(Records drawn from a dataset)

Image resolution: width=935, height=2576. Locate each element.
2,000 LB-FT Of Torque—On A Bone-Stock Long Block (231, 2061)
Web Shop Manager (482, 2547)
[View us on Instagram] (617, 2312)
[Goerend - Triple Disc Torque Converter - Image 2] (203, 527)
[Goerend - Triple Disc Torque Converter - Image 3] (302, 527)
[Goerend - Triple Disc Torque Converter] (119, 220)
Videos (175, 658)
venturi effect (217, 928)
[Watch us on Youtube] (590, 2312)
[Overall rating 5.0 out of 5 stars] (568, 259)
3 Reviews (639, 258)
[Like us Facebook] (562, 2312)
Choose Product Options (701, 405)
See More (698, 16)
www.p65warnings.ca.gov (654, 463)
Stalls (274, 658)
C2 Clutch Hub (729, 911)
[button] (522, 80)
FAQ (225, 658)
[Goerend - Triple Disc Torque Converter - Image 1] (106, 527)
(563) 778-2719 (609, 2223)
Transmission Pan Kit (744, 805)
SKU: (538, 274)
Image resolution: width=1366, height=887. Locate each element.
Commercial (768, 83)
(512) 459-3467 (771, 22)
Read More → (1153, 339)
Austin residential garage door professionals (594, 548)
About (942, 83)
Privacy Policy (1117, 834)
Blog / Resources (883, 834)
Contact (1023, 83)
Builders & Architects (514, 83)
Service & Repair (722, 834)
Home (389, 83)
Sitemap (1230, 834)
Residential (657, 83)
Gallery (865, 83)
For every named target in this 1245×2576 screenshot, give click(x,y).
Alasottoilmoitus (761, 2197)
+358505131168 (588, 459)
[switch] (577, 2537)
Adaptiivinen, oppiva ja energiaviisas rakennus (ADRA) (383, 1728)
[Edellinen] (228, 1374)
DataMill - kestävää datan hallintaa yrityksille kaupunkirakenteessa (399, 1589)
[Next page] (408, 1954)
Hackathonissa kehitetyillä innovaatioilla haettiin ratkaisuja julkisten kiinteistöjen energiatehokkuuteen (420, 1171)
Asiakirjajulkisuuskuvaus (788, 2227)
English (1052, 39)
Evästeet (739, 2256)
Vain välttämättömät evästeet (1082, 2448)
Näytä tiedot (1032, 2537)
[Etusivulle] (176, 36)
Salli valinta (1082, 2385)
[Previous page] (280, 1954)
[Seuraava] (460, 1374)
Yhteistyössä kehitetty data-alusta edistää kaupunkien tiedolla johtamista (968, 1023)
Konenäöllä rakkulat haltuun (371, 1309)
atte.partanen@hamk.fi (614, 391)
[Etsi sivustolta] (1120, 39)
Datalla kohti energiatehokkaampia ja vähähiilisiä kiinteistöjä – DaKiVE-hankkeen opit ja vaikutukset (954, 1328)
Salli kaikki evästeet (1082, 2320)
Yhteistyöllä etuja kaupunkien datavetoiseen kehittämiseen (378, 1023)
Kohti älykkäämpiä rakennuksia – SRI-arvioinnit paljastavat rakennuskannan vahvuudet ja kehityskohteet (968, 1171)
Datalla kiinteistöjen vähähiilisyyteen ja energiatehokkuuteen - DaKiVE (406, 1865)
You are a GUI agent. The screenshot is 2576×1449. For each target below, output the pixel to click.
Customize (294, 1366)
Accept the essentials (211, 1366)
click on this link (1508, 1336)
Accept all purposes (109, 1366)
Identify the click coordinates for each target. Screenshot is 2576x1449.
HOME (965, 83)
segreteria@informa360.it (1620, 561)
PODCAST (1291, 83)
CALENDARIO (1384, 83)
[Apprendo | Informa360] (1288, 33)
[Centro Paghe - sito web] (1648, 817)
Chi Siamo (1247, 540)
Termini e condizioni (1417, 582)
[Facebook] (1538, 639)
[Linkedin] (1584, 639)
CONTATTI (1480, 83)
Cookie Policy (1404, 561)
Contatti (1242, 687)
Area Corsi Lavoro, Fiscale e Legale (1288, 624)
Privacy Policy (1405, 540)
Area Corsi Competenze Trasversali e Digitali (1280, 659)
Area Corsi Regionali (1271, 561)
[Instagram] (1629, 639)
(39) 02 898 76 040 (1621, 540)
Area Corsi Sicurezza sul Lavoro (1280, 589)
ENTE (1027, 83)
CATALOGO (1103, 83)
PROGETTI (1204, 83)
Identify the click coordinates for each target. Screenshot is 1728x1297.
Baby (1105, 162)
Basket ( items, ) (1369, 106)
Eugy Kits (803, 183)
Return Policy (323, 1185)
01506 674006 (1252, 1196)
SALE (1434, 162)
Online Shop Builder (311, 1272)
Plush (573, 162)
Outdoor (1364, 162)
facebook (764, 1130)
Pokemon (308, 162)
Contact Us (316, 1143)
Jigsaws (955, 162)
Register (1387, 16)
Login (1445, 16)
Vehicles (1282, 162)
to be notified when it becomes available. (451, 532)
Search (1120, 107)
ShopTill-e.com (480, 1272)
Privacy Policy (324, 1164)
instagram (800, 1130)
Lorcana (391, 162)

## Try it
Nothing in the records above may differ in your copy; retype them in full.

## Answer section
Image resolution: width=935, height=2576. Locate each element.
2,000 LB-FT Of Torque—On A Bone-Stock Long Block (231, 2061)
Web Shop Manager (482, 2547)
[View us on Instagram] (617, 2312)
[Goerend - Triple Disc Torque Converter - Image 2] (203, 527)
[Goerend - Triple Disc Torque Converter - Image 3] (302, 527)
[Goerend - Triple Disc Torque Converter] (119, 220)
Videos (175, 658)
venturi effect (217, 928)
[Watch us on Youtube] (590, 2312)
[Overall rating 5.0 out of 5 stars] (568, 259)
3 Reviews (639, 258)
[Like us Facebook] (562, 2312)
Choose Product Options (701, 405)
See More (698, 16)
www.p65warnings.ca.gov (654, 463)
Stalls (274, 658)
C2 Clutch Hub (729, 911)
[button] (522, 80)
FAQ (225, 658)
[Goerend - Triple Disc Torque Converter - Image 1] (106, 527)
(563) 778-2719 (609, 2223)
Transmission Pan Kit (744, 805)
SKU: (538, 274)
Image resolution: width=1366, height=887. Locate each element.
Commercial (768, 83)
(512) 459-3467 (771, 22)
Read More → (1153, 339)
Austin residential garage door professionals (594, 548)
About (942, 83)
Privacy Policy (1117, 834)
Blog / Resources (883, 834)
Contact (1023, 83)
Builders & Architects (514, 83)
Service & Repair (722, 834)
Home (389, 83)
Sitemap (1230, 834)
Residential (657, 83)
Gallery (865, 83)
For every named target in this 1245×2576 screenshot, give click(x,y).
Alasottoilmoitus (761, 2197)
+358505131168 (588, 459)
[switch] (577, 2537)
Adaptiivinen, oppiva ja energiaviisas rakennus (ADRA) (383, 1728)
[Edellinen] (228, 1374)
DataMill - kestävää datan hallintaa yrityksille kaupunkirakenteessa (399, 1589)
[Next page] (408, 1954)
Hackathonissa kehitetyillä innovaatioilla haettiin ratkaisuja julkisten kiinteistöjen energiatehokkuuteen (420, 1171)
Asiakirjajulkisuuskuvaus (788, 2227)
English (1052, 39)
Evästeet (739, 2256)
Vain välttämättömät evästeet (1082, 2448)
Näytä tiedot (1032, 2537)
[Etusivulle] (176, 36)
Salli valinta (1082, 2385)
[Previous page] (280, 1954)
[Seuraava] (460, 1374)
Yhteistyössä kehitetty data-alusta edistää kaupunkien tiedolla johtamista (968, 1023)
Konenäöllä rakkulat haltuun (371, 1309)
atte.partanen@hamk.fi (614, 391)
[Etsi sivustolta] (1120, 39)
Datalla kohti energiatehokkaampia ja vähähiilisiä kiinteistöjä – DaKiVE-hankkeen opit ja vaikutukset (954, 1328)
Salli kaikki evästeet (1082, 2320)
Yhteistyöllä etuja kaupunkien datavetoiseen kehittämiseen (378, 1023)
Kohti älykkäämpiä rakennuksia – SRI-arvioinnit paljastavat rakennuskannan vahvuudet ja kehityskohteet (968, 1171)
Datalla kiinteistöjen vähähiilisyyteen ja energiatehokkuuteen - DaKiVE (406, 1865)
You are a GUI agent. The screenshot is 2576×1449. For each target below, output the pixel to click.
Customize (294, 1366)
Accept the essentials (211, 1366)
click on this link (1508, 1336)
Accept all purposes (109, 1366)
Identify the click coordinates for each target. Screenshot is 2576x1449.
HOME (965, 83)
segreteria@informa360.it (1620, 561)
PODCAST (1291, 83)
CALENDARIO (1384, 83)
[Apprendo | Informa360] (1288, 33)
[Centro Paghe - sito web] (1648, 817)
Chi Siamo (1247, 540)
Termini e condizioni (1417, 582)
[Facebook] (1538, 639)
[Linkedin] (1584, 639)
CONTATTI (1480, 83)
Cookie Policy (1404, 561)
Contatti (1242, 687)
Area Corsi Lavoro, Fiscale e Legale (1288, 624)
Privacy Policy (1405, 540)
Area Corsi Competenze Trasversali e Digitali (1280, 659)
Area Corsi Regionali (1271, 561)
[Instagram] (1629, 639)
(39) 02 898 76 040 (1621, 540)
Area Corsi Sicurezza sul Lavoro (1280, 589)
ENTE (1027, 83)
CATALOGO (1103, 83)
PROGETTI (1204, 83)
Identify the click coordinates for each target. Screenshot is 1728x1297.
Baby (1105, 162)
Basket ( items, ) (1369, 106)
Eugy Kits (803, 183)
Return Policy (323, 1185)
01506 674006 (1252, 1196)
SALE (1434, 162)
Online Shop Builder (311, 1272)
Plush (573, 162)
Outdoor (1364, 162)
facebook (764, 1130)
Pokemon (308, 162)
Contact Us (316, 1143)
Jigsaws (955, 162)
Register (1387, 16)
Login (1445, 16)
Vehicles (1282, 162)
to be notified when it becomes available. (451, 532)
Search (1120, 107)
ShopTill-e.com (480, 1272)
Privacy Policy (324, 1164)
instagram (800, 1130)
Lorcana (391, 162)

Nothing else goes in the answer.